Judge Andrew Napolitano, a senior judicial analyst for Fox News as well as a conservative syndicated columnist, recently explained to Salon why President Donald Trump's appointment of Matt Whitaker as acting attorney general is legally questionable.
"Do you think the Maryland lawsuit regarding the appointment of Matt Whitaker as acting attorney general is legally valid? Do you think they have a case?" I asked Judge Napolitano earlier this week.
"The answer to both questions is yes," Napolitano replied.
"It is legally valid because it comes in the context of litigation in which the Attorney General of the United States is a defendant. So it’s perfectly appropriate for them and they do have standing to suggest that he’s not the lawful Attorney General of the United States. The reason they have a case, so to speak, is because there are two statutes governing who can run the Justice Department. A general statute that applies to who can run the principal department of a government when there’s a vacancy in the head of that department, like Secretary of State or Attorney General or Secretary of Defense, and then there’s a specific statute that applies just to the DOJ. So the traditional judicial analysis when two statutes clash — one clash, one is general and one is specific — is to apply the specific. In fact, the general one even makes reference to the existence of the specifics since the general one, the Vacancy Act, came after the specific one."
He added, "All of this means, in my view, that any judicial mind examining the circumstances of Mr. Whitaker’s appointment would find that it is not lawful because it does not comply with the specific statute, which requires that whoever runs the DOJ — I’m not talking about any other department, but the DOJ — must have been nominated by the President, confirmed by the Senate at the time they are elevated. The reason for that is because of the extraordinary authority vested in whoever runs the DOJ. You might say, 'Well, the Secretary of Defense has extraordinary authority, he kills people.' Yes, he does, but he can’t fire a shot without the President’s permission. The Attorney General does not need the President’s permission to commence a criminal investigation, to direct the FBI, or to shut down a criminal investigation. For that reason, Congress required the Senate confirmation because Congress wants to know the legal thinking of the human being who’s going to run the DOJ. It’s too much power, Congress wrote — not I — to put in the hands of an untested, unexamined person, which is what Mr. Whitaker is. By untested and unexamined, I mean untested and unexamined by the rigors of the Senate confirmation process."
Napolitano concluded, "I suggest to you Matt, that the Federal Judge in Maryland will find the argument I’ve just summarized appealing."
Napolitano is a unique figure in the American political and media landscape. A former judge on the New Jersey Superior Court, he is a longtime friend of President Donald Trump and continues to correspond with the president. As an avowed libertarian, however, Napolitano has not hesitated to publicly criticize the Republican politician who occupies the White House when he believes him to be wrong. On Nov. 27, he will host a live program on Fox Nation called "Liberty Files," one that will cover current events from his libertarian and judicial vantage point and include live guests.
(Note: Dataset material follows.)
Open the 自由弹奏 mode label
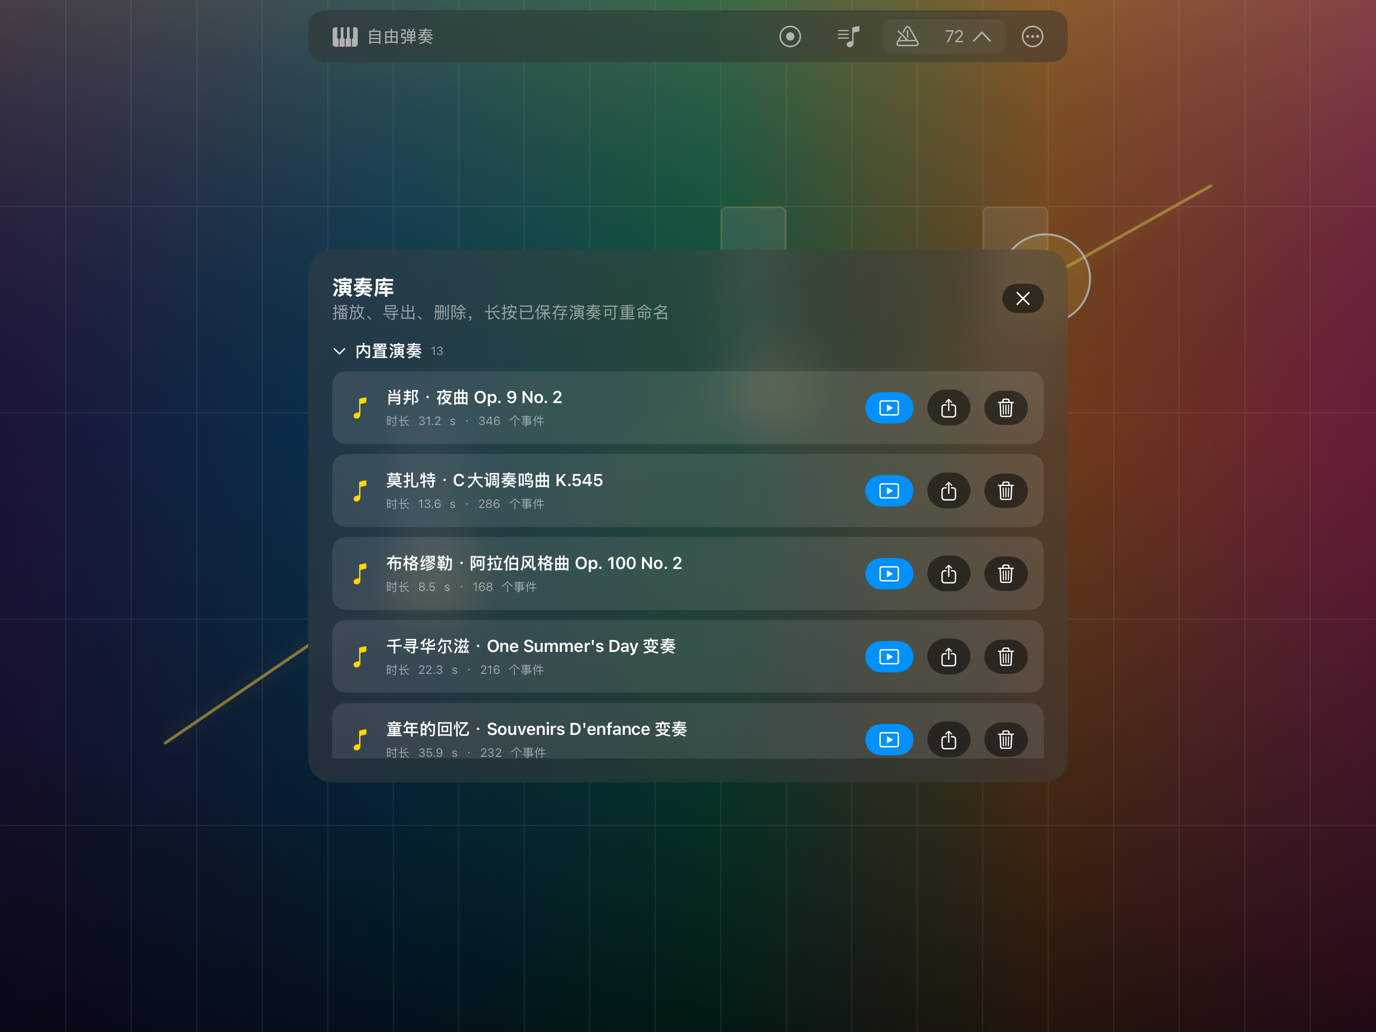Screen dimensions: 1376x1032 (x=400, y=37)
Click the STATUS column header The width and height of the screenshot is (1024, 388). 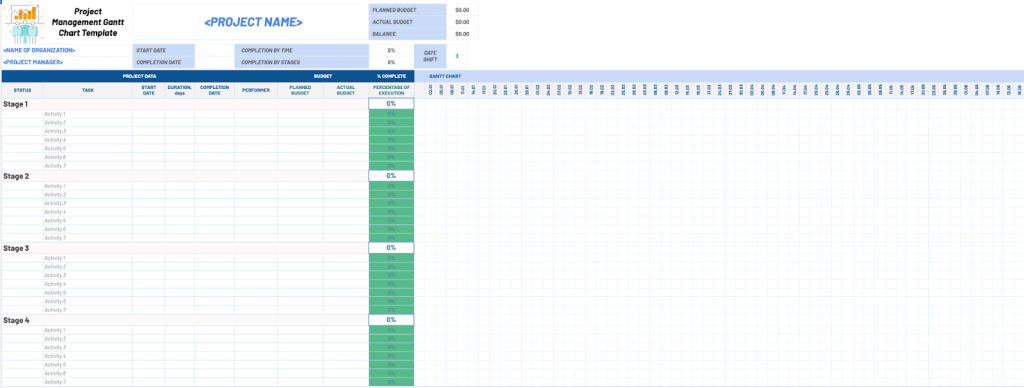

"Liberty Files is the new FreedomWatch. We will monitor the government – all American government – as it infringes personal liberty, takes private property, and stifles economic opportunity," Napolitano told Salon by email. "We will call it out when it does these things; and we will do so directly, fearlessly, and often with humor."
When I asked Napolitano if he is concerned about alienating the president by criticizing him on a matter that Trump clearly finds to be very important, he explained the nature of their decades-long friendship.
"My job is to be intellectually honest, to explain the Constitution and the law and occasionally Economics 101 as I understand them to be. Sometimes that conflicts with what the President that wants to hear. If I do it in an intellectually honest way, I’m satisfied with what I’ve done," Napolitano explained. "That does not always please everybody, but my job is to please the people I work for, who require intellectual honesty of me. My position is a little unique because the President has been a friend of mine for 25 or 30 years and, occasionally, I hear from him on these things in his own unique and inimitable way."
Salon will run its full interview with Judge Napolitano later this month.